Steve Case will step down as chairman of AOL Time Warner Inc. in May, saying that shareholder criticism of him has made it hard for the company to focus fully on its businesses.
In a letter to the board of directors over the weekend, which was released to the press, Case said he would have liked to serve as chairman for many years to come, but had decided to step down in the best interests of the company.
“This company does not need distractions at this critical time, and given that some shareholders continue to focus their disappointment with the company’s post-merger performance on me personally, I have concluded that we should take steps now to avoid the possibility of that effort hindering our ability to pull together as a team,” Case wrote in the letter.
He added that progress made in rebuilding the core management team also made this an appropriate time to step down. Case expects to continue to contribute to the company as a director and by continuing to co-chair the company’s strategy committee, he said.
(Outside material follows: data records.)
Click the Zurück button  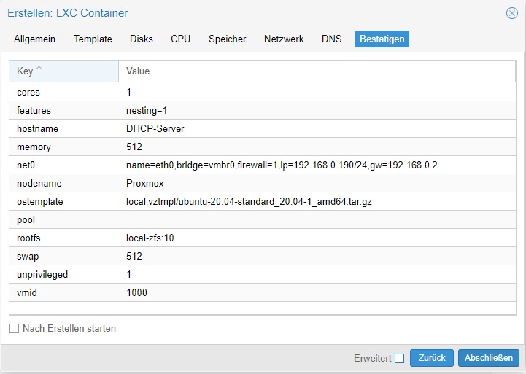click(432, 358)
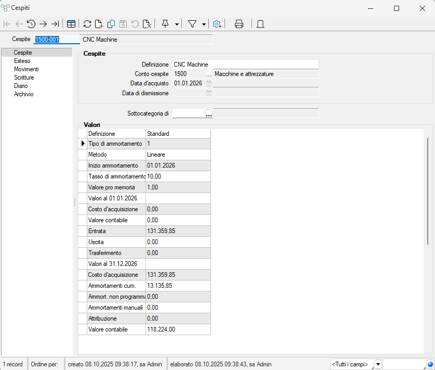
Task: Create a new record
Action: click(x=99, y=24)
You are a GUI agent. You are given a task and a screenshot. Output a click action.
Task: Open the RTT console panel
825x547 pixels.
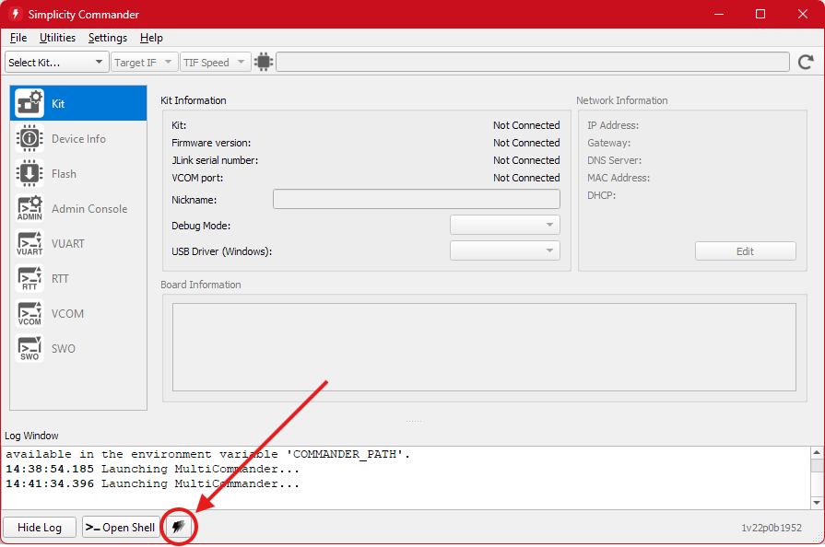(78, 279)
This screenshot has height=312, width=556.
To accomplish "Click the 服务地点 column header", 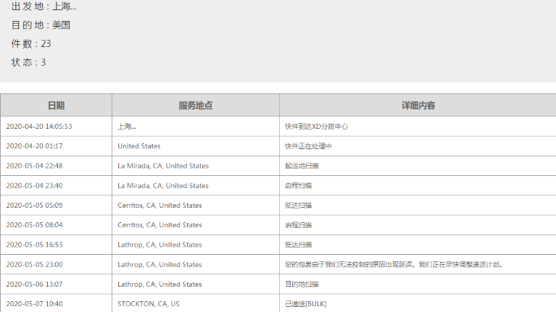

Case was the principal architect of the biggest merger in history between two media firms, when America Online Inc. and Time Warner Inc. announced almost exactly three years ago that they would join forces to create a company worth over US$300 billion.
The stock has fallen around 70 percent in the two years since the merger was completed, and shareholders have repeatedly criticized Case’s lackluster performance in charge of the merged entity.
A collapse in online advertising revenue, threatened job cuts, allegations of improper accounting and the continued slide of the stock price added up to a bad 2002 for the media giant.
But as late as September, AOL Time Warner said that Case’s position at the company was secure.
Instead, Case, apparently by his own hand, has become the first high-profile media and technology executive to depart in 2003.